Work instructions:
Return only the lines from the one containing "You are a GUI agent. The screenshot is 959×2576." to the end of the entries below, exactly as written, both ends included.

Collected data entries:
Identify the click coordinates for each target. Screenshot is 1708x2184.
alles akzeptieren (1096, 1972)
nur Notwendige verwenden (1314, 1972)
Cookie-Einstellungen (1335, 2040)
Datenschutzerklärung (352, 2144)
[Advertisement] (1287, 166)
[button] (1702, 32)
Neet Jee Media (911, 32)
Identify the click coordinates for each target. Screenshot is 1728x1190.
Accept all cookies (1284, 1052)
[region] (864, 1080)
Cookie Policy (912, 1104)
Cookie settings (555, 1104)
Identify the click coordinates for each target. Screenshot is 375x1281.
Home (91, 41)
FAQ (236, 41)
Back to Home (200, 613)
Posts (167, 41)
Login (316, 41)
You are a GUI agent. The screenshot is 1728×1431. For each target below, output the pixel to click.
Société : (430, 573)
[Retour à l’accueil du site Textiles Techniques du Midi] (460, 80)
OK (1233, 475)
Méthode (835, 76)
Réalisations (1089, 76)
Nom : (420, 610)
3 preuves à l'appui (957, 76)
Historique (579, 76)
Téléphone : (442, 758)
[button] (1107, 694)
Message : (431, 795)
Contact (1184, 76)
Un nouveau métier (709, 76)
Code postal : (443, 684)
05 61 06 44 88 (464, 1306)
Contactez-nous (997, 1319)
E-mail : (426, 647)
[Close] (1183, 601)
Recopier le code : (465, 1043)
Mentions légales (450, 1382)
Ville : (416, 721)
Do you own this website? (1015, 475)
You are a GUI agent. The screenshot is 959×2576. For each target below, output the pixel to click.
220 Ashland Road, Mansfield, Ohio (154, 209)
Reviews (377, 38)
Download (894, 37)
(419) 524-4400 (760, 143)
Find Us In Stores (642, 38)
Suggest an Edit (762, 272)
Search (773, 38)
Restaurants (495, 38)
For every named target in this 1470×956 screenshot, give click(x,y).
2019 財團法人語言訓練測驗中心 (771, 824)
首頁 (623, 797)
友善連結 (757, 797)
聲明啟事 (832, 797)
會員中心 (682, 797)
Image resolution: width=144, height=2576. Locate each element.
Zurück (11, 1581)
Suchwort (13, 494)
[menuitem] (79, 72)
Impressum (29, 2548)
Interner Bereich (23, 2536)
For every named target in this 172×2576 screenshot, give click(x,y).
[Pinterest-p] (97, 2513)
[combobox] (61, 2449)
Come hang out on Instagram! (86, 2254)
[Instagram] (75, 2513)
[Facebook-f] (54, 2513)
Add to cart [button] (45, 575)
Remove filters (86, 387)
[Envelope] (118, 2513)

Output for this task:
You are a GUI agent. The screenshot is 959×2576. For each target below, output the pixel to click.
220 Ashland Road, Mansfield, Ohio (154, 209)
Reviews (377, 38)
Download (894, 37)
(419) 524-4400 (760, 143)
Find Us In Stores (642, 38)
Suggest an Edit (762, 272)
Search (773, 38)
Restaurants (495, 38)
For every named target in this 1470×956 screenshot, give click(x,y).
2019 財團法人語言訓練測驗中心 (771, 824)
首頁 (623, 797)
友善連結 (757, 797)
聲明啟事 (832, 797)
會員中心 (682, 797)
Image resolution: width=144, height=2576. Locate each element.
Zurück (11, 1581)
Suchwort (13, 494)
[menuitem] (79, 72)
Impressum (29, 2548)
Interner Bereich (23, 2536)
For every named target in this 172×2576 screenshot, give click(x,y).
[Pinterest-p] (97, 2513)
[combobox] (61, 2449)
Come hang out on Instagram! (86, 2254)
[Instagram] (75, 2513)
[Facebook-f] (54, 2513)
Add to cart [button] (45, 575)
Remove filters (86, 387)
[Envelope] (118, 2513)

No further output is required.